Sementara pada bagian lain, buku itu tidak saja menawarkan suatu corak pemikiran terbuka yang khas di IAIN, tetapi juga menggambarkan sekelumit problematika filsafat Islam modern yang dipertautkan antara normativitas dan historisitas. Sebut saja antara lain Agenda Persoalan Pemikiran Islam Klasik: Pergumulan antara Kefilsafatan Islam dan Keislaman; Beberapa Persoalan Kefilsatan Islam di IAIN; serta pembahasan tentang Misi Fakultas Ushuludin dalam Wilayah Kefilsafatan.
Selain itu, terdapat juga pembahasan mengenai Pendekatan dalam Kajian Islam yang menekankan pada pembahasan normatif atau historis. Bagian ini menyajikan empat penjelasan utama, antara lain tentang Observasi Kritis terhadap Ilmu-ilmu Keislaman; Pergumulan Teori-teori dalam Wacana Keilmuan; Al-Nusus mutanahiyah wa al-waqa’I ghairu mutanahiyah; serta Kemungkinan Perguliran Paradigma Pendekatan dan Pengkajian Ilmu Kalam.
Di bagian akhir, buku M. Amin Abdullah itu menyajikan Al-Takwil al-‘Ilmiy yang diartikan sebagai penafsiran baru keilmuan dalam penafsiran kitab suci. Bagian ini terdiri dari empat sub-pembahasan. Antara lain Kegelisahan Akademik Ilmuwan Islamic Studies Kontemporer; Filsafat Ilmu-ilmu Keislaman: Perangkat Analisis Keilmuan yang Hilang?; Mempertimbangkan Ulang Khazanah Pendekatan Epistemologi Bayani, Irfani, dan Burhani untuk Pengembangan Pemikiran Islam Kontemporer; lalu Gerak Lingkar Heremeneutis Nalar Epistemologi Keislaman dalam Tafsir Kitab Suci yang Bercorak Humanistik-Transformatif-Emansipatoris.

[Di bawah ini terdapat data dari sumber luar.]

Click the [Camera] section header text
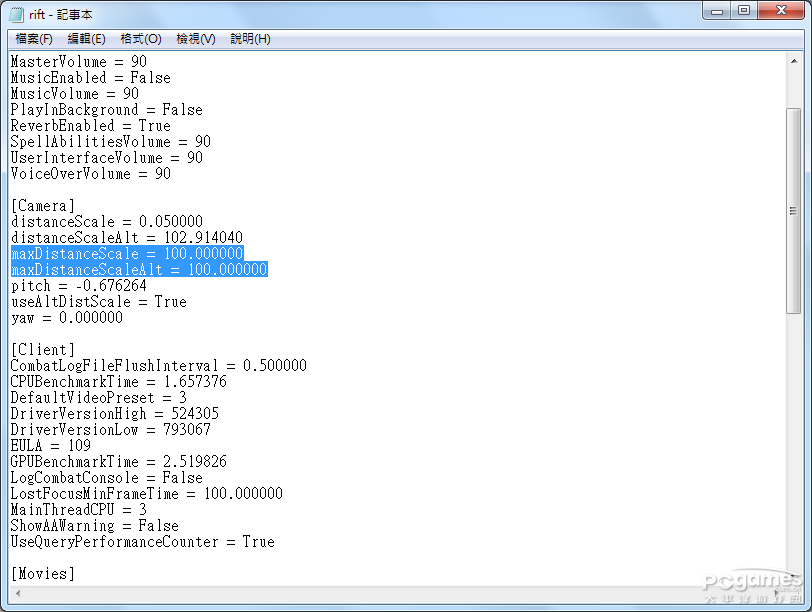812x612 pixels. tap(42, 206)
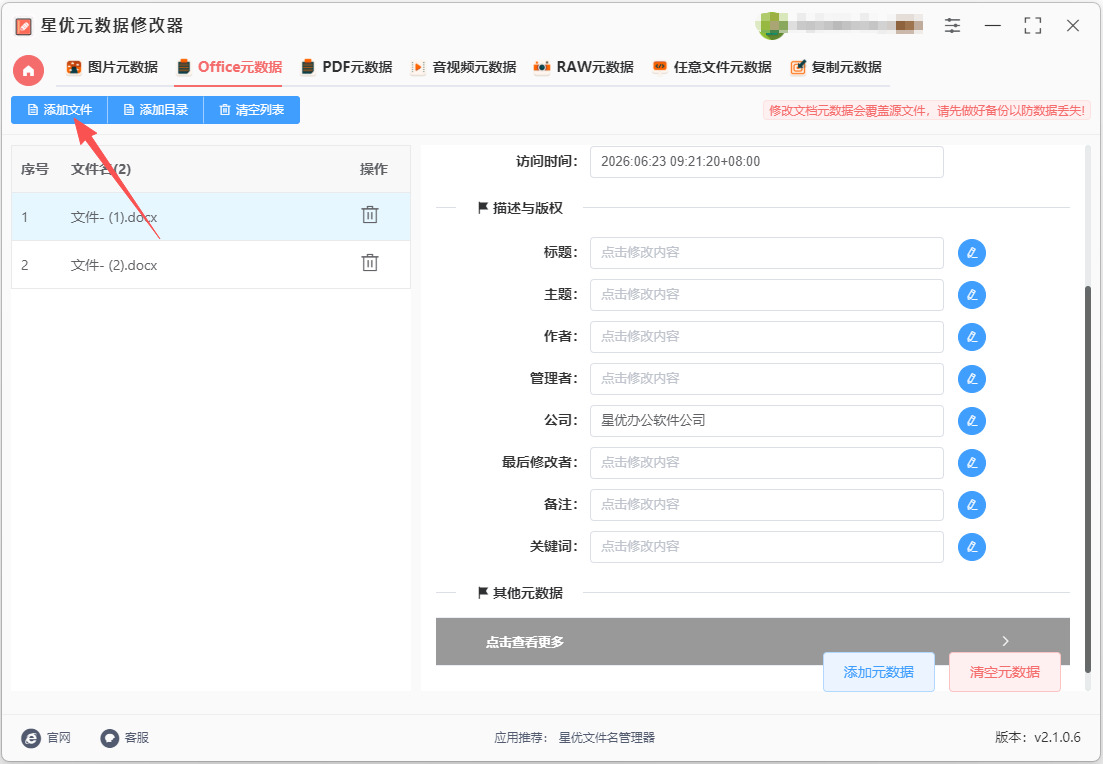This screenshot has width=1103, height=764.
Task: Click the 添加元数据 button
Action: click(x=879, y=672)
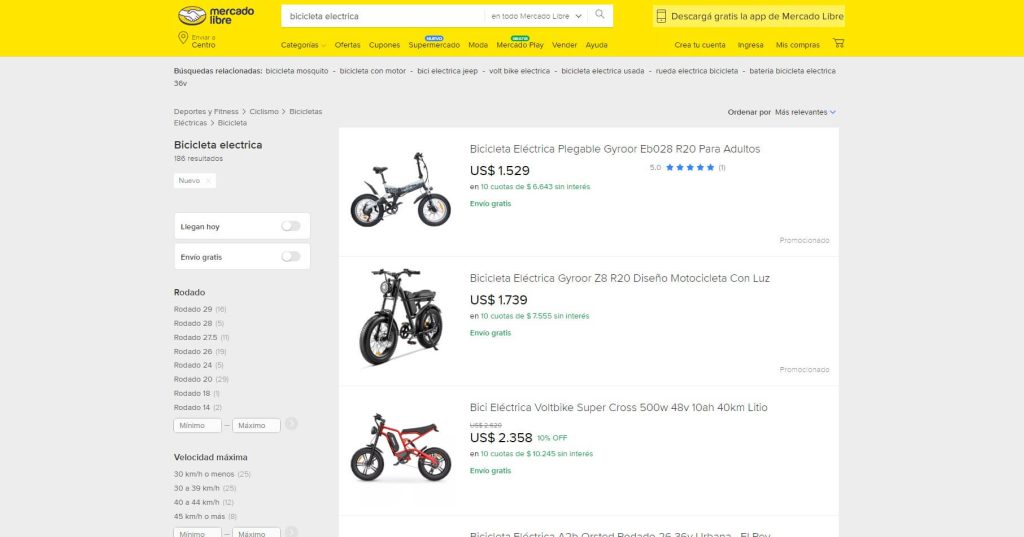Apply the Rodado range arrow button
This screenshot has height=537, width=1024.
pyautogui.click(x=291, y=424)
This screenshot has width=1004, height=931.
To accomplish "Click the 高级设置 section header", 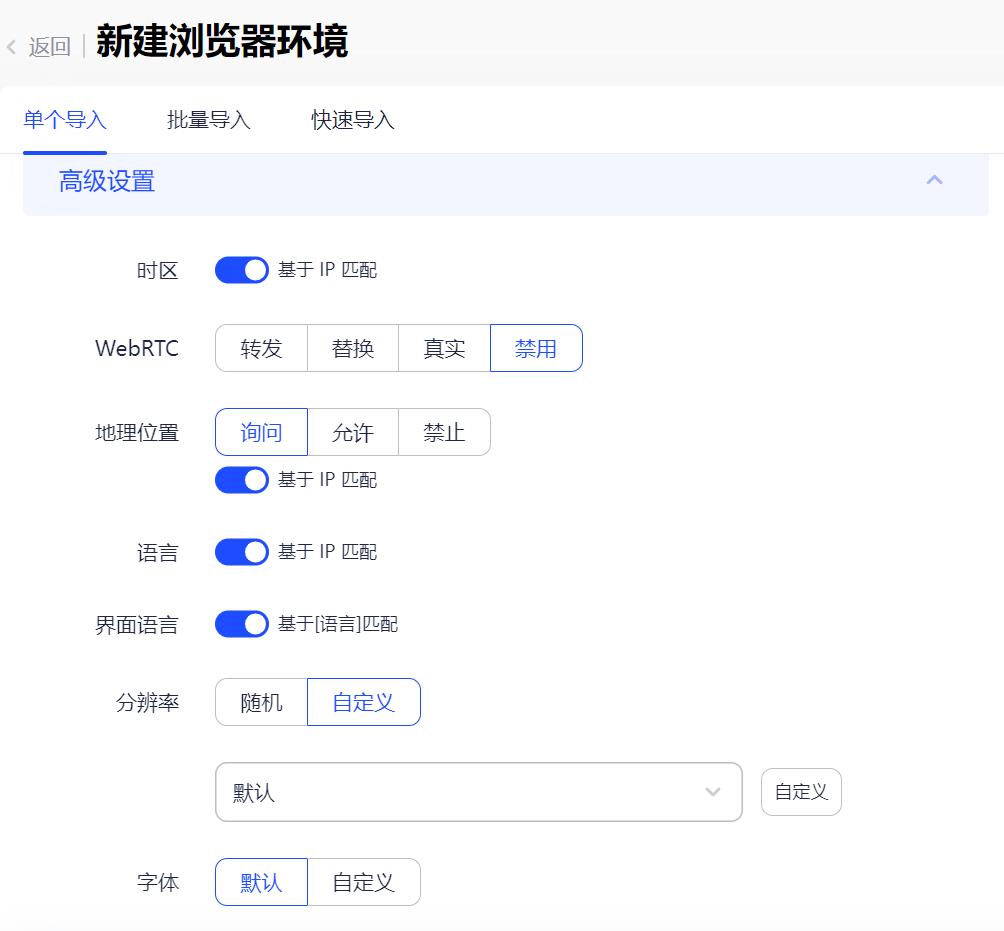I will [x=107, y=181].
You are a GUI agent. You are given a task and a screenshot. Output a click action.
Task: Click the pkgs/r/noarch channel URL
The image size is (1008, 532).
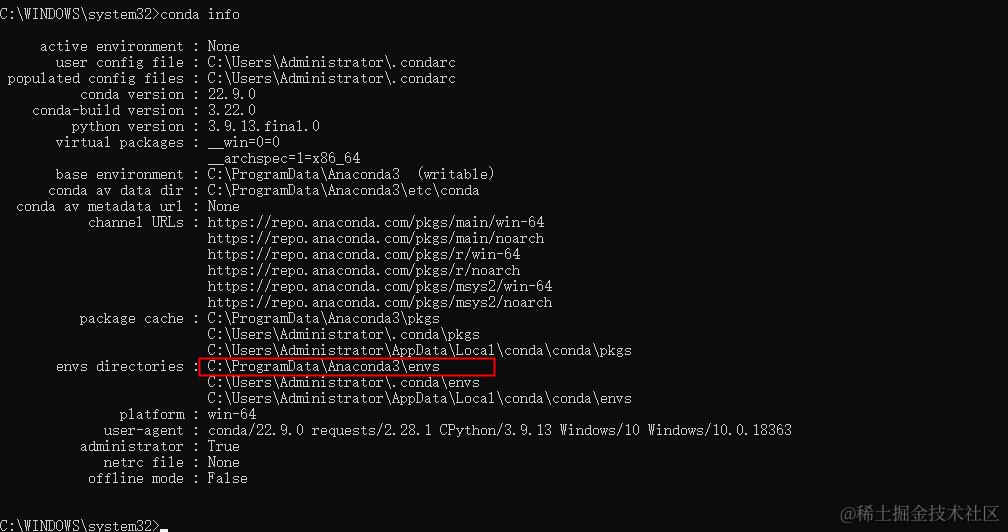click(364, 270)
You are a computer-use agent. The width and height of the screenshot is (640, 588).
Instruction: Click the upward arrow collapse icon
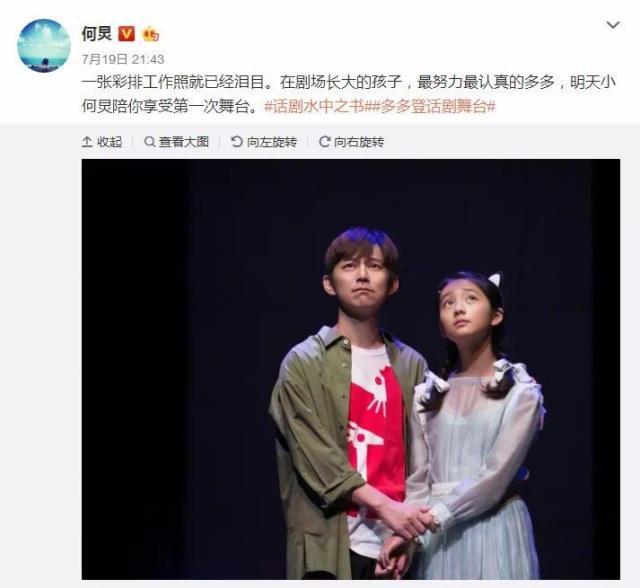(x=87, y=142)
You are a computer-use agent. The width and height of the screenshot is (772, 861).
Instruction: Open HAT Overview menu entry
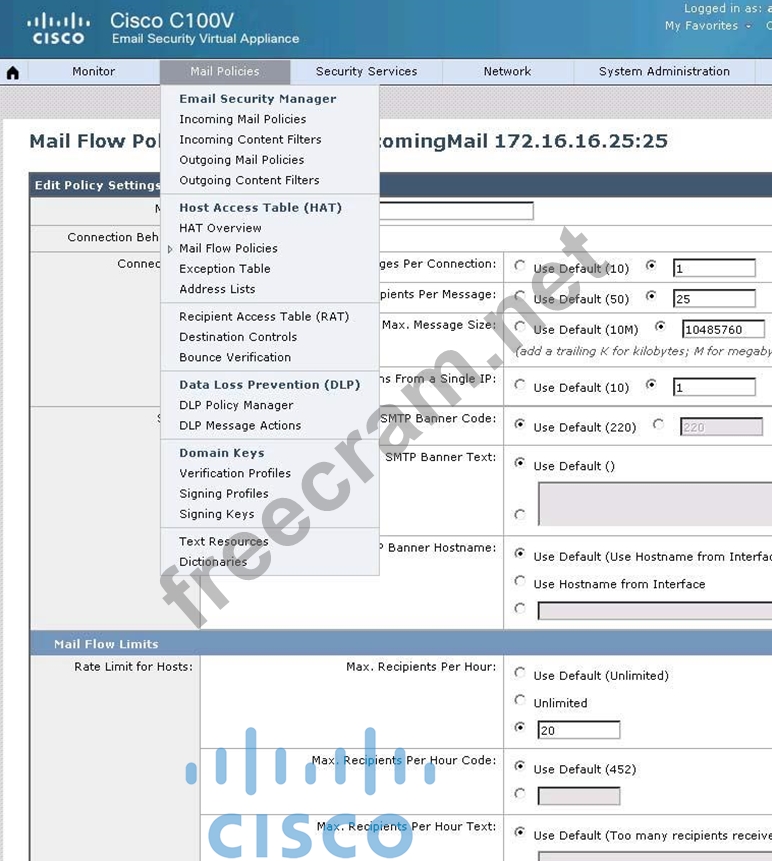pos(220,228)
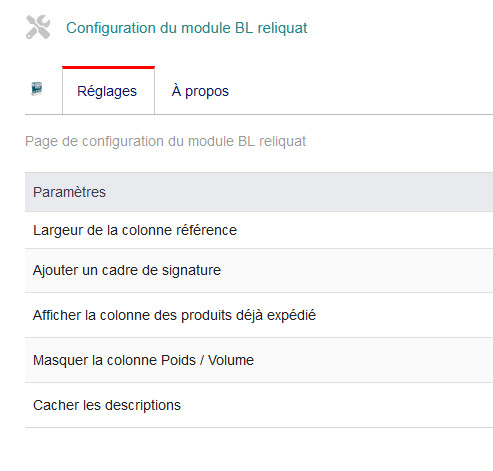Select the Ajouter un cadre de signature row

click(x=259, y=270)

Demikianlah, buku M. Amin Abdullah itu telah menopang wawasan kami dalam membumikan kembali kajian keislaman. Tentu saja kajian keislaman tersebut dapat membuka berbagai pandangan terhadap aspek keilmuan lain, terutama corak berpikir filsafat seperti yang digambarkan oleh M. Amin Abdullah dalam Islamic Studies di Perguruan Tinggi Pendekatan Integratif Interkonektif.
Pada periode kepengurusan setelah saya, tema kajian LPIK berubah haluan menjadi sejarah peradaban manusia. Kajian ini pun tidak kalah menarik dengan tema kajian keislaman yang kami usung selama kurang lebih satu tahun. Sebab, kajian ini bisa lebih umum membahas sejarah manusia, bahkan lebih khusus menggambarkan sejarah Islam pada zaman era keemasan.
*Tulisan Sawala dari Cibiru merupakan bagian dari kolaborasi antara BandungBergerak.id dan UKM Lembaga Pengkajian Ilmu Keislaman (LPIK)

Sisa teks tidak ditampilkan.